Note that you can use the RPC library via the UART pins on the OpenMV Cam and a USB to serial converter. This gives you a sideband channel to have all the code working and debug it.
Since there’s only one VCP port for the camera it can’t be used for debug and the RPC lib at the same time. Note, you may wish to use our debug protocol instead to control the camera from the PC:
openmv/tools/pyopenmv.py at master · openmv/openmv (github.com)
Given all the people having issues with trying to use the RPC library via USB I’m thinking it may be best to delete that interface.
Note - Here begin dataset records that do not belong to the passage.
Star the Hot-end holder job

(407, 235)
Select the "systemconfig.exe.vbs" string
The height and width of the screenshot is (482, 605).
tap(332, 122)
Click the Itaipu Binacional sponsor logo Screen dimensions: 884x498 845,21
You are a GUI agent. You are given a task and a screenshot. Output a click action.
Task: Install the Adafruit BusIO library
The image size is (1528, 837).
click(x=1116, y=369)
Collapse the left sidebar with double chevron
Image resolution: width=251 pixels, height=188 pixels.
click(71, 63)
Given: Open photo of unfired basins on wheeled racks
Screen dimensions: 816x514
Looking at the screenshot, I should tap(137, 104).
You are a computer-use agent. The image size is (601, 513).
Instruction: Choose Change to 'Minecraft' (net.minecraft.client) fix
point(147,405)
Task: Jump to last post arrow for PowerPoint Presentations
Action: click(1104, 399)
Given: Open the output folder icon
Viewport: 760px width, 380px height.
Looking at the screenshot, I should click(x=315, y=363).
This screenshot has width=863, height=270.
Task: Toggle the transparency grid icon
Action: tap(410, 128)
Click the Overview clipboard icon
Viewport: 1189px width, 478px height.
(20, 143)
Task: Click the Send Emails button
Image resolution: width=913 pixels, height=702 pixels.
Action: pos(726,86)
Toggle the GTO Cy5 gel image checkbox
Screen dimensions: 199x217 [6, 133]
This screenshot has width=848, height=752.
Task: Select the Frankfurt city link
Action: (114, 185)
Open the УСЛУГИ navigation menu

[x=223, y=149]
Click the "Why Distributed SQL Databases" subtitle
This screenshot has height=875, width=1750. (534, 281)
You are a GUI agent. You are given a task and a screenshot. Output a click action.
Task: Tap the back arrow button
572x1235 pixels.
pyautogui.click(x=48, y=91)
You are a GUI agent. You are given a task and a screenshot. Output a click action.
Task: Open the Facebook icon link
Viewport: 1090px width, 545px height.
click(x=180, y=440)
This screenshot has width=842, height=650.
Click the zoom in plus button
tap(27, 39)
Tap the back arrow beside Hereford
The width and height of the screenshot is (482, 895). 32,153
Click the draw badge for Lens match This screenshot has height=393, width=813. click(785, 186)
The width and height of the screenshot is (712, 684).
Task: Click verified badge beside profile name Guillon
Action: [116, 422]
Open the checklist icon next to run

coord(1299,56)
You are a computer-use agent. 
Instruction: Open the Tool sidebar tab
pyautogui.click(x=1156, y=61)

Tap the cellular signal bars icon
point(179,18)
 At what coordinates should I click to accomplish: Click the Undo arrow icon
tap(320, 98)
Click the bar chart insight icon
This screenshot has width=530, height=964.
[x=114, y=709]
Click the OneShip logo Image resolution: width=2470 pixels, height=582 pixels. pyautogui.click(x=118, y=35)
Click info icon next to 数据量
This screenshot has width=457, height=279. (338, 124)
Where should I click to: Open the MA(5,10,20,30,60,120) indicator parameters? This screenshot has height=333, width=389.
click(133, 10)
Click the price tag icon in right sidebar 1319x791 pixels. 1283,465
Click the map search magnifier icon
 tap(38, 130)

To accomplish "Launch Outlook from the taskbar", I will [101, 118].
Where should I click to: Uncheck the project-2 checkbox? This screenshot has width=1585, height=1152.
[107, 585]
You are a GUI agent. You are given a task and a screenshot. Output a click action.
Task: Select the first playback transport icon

I just exposed it because I could at the time, but, it’s not necessary the best way to do things.
I already tested the “Motion” class, which is a dummy grayscale conversion, in my example above, with a test file, test.py from above, which does not involve rpc, and the “video” has no issues.
Anyway, we decided to switch from Raspberry PI to a Nuc, so we can use IDE remotely, to observe outdoor conditions for our functionality, instead of using RPC.
The reason for using RPC with VCP was that we didn’t have to have additional wires, since the USB connection that provide power was already there, beside VCP connection is faster than serial for image capture.
Okay, if you just need data out of the camera just use our debug protocol that the pyopenmv.py script exposes. It’s the same as the IDE. You can remotely execute scripts on the camera via it and pull the frame buffer/text.